• [Problem to work on]: Retype, exactly as they appear below, the lines between the line holding "[Hà Nội rợp" and the line holding "Shorts Video (283, 1177)", both ends included.

Data provided Block Start

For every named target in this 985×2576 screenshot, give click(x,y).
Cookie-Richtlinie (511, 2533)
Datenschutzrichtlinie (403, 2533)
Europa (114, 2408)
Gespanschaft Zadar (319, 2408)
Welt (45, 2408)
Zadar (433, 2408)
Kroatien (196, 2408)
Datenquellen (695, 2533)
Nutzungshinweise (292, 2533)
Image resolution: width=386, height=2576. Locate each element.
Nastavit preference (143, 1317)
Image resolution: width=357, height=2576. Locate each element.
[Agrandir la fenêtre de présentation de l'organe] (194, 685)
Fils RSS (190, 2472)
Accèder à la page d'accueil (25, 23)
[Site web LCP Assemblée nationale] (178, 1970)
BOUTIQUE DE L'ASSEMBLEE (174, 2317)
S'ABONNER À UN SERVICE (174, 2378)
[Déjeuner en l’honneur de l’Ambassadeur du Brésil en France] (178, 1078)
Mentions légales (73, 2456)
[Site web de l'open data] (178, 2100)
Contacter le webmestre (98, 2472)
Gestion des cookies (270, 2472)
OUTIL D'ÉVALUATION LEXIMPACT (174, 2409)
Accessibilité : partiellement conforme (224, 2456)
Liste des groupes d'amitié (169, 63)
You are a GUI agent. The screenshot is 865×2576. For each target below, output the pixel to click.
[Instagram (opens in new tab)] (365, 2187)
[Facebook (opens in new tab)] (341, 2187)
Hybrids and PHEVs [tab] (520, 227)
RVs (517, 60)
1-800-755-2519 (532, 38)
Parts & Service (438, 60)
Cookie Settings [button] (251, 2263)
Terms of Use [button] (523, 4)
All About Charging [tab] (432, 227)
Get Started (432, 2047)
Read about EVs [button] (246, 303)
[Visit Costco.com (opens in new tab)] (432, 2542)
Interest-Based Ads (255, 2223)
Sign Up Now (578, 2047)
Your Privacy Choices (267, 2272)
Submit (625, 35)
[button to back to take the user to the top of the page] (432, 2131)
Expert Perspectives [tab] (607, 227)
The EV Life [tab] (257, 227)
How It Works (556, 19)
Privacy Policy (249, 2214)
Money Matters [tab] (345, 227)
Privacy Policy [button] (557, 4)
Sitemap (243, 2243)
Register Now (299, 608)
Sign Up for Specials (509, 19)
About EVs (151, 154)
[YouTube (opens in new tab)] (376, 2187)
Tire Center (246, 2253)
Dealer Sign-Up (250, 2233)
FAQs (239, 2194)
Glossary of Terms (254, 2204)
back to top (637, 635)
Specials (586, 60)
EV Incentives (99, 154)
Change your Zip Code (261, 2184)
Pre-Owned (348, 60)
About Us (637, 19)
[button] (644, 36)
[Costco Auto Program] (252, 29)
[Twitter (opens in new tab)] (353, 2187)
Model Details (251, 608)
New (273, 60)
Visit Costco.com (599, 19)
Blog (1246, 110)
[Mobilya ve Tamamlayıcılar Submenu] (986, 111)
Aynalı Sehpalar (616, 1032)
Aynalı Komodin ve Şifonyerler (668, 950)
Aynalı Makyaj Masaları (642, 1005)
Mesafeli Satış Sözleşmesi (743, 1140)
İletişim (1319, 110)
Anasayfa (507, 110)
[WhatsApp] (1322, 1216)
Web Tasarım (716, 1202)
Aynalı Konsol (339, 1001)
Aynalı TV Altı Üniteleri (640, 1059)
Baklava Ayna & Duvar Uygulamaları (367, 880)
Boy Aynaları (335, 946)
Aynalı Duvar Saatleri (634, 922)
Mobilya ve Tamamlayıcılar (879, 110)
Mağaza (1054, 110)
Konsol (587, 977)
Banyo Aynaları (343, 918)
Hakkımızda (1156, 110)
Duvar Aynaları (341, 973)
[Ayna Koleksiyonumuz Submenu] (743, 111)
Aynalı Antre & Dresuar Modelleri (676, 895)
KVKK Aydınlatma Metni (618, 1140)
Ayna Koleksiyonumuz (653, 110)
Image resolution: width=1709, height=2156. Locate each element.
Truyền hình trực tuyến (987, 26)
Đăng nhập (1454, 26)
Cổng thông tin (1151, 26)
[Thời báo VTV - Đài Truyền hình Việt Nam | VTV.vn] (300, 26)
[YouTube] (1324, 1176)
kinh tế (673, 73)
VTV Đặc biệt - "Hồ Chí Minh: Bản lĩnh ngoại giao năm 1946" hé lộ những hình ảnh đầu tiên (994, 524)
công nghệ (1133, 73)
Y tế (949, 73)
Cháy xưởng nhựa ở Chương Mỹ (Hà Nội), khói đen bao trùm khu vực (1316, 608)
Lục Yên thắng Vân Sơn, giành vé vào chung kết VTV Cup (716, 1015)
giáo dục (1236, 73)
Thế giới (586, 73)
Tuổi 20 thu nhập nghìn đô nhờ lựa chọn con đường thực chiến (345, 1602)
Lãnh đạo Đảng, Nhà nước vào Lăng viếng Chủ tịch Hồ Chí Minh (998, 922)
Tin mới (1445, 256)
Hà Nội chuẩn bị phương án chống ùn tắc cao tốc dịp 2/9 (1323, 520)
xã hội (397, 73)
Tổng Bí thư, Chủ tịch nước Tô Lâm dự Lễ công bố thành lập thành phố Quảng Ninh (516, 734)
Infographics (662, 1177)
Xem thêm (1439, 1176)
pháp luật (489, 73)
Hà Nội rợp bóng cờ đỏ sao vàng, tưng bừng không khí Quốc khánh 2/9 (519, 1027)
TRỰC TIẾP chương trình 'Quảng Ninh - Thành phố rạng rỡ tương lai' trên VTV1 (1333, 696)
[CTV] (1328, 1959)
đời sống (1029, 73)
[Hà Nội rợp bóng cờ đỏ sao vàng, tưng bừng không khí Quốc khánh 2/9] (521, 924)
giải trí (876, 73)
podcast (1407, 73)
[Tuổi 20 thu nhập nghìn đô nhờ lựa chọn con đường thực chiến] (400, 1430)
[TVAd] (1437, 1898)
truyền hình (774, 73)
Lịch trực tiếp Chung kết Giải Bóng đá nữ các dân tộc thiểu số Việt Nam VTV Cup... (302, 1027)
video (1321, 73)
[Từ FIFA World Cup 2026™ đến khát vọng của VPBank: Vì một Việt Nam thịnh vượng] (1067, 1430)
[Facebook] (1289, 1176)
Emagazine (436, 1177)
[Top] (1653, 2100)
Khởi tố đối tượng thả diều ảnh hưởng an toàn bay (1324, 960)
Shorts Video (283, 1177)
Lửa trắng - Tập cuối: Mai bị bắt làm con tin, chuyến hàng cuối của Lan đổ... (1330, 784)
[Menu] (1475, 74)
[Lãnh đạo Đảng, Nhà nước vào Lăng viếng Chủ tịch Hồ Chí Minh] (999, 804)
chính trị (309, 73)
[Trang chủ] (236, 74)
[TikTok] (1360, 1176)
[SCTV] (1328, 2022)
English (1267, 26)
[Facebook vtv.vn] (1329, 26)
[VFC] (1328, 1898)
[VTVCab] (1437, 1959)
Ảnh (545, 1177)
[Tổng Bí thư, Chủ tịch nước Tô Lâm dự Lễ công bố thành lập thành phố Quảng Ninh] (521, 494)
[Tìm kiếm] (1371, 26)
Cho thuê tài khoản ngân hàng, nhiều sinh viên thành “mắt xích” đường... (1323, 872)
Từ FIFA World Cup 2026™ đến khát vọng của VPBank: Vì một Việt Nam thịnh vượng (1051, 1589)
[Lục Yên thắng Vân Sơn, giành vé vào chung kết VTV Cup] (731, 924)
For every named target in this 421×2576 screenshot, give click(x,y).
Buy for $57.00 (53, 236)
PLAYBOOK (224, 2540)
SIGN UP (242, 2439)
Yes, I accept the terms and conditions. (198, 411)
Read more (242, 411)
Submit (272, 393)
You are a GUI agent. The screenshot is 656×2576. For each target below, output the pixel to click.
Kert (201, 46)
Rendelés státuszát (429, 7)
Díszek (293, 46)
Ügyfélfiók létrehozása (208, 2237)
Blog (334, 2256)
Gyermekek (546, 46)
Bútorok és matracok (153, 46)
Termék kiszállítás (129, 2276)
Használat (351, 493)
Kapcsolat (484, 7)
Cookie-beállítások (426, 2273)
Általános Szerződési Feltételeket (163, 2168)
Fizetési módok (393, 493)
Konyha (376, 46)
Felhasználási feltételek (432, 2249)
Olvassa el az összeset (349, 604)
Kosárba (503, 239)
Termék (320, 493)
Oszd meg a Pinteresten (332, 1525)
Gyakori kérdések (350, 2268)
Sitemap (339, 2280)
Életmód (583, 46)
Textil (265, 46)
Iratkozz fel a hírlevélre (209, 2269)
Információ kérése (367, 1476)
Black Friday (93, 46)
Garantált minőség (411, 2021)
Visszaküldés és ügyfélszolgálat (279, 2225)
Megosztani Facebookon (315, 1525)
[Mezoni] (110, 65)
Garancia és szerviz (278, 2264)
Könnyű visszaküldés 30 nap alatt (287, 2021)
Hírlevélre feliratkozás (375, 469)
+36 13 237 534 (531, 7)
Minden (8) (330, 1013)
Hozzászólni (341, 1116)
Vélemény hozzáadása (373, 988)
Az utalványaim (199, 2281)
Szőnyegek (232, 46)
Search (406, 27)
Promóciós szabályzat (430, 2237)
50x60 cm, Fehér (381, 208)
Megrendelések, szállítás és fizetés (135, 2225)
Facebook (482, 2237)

Data provided Block End

• [Result]:
[Hà Nội rợp bóng cờ đỏ sao vàng, tưng bừng không khí Quốc khánh 2/9] (521, 924)
giải trí (876, 73)
podcast (1407, 73)
[Tuổi 20 thu nhập nghìn đô nhờ lựa chọn con đường thực chiến] (400, 1430)
[TVAd] (1437, 1898)
truyền hình (774, 73)
Lịch trực tiếp Chung kết Giải Bóng đá nữ các dân tộc thiểu số Việt Nam VTV Cup... (302, 1027)
video (1321, 73)
[Từ FIFA World Cup 2026™ đến khát vọng của VPBank: Vì một Việt Nam thịnh vượng] (1067, 1430)
[Facebook] (1289, 1176)
Emagazine (436, 1177)
[Top] (1653, 2100)
Khởi tố đối tượng thả diều ảnh hưởng an toàn bay (1324, 960)
Shorts Video (283, 1177)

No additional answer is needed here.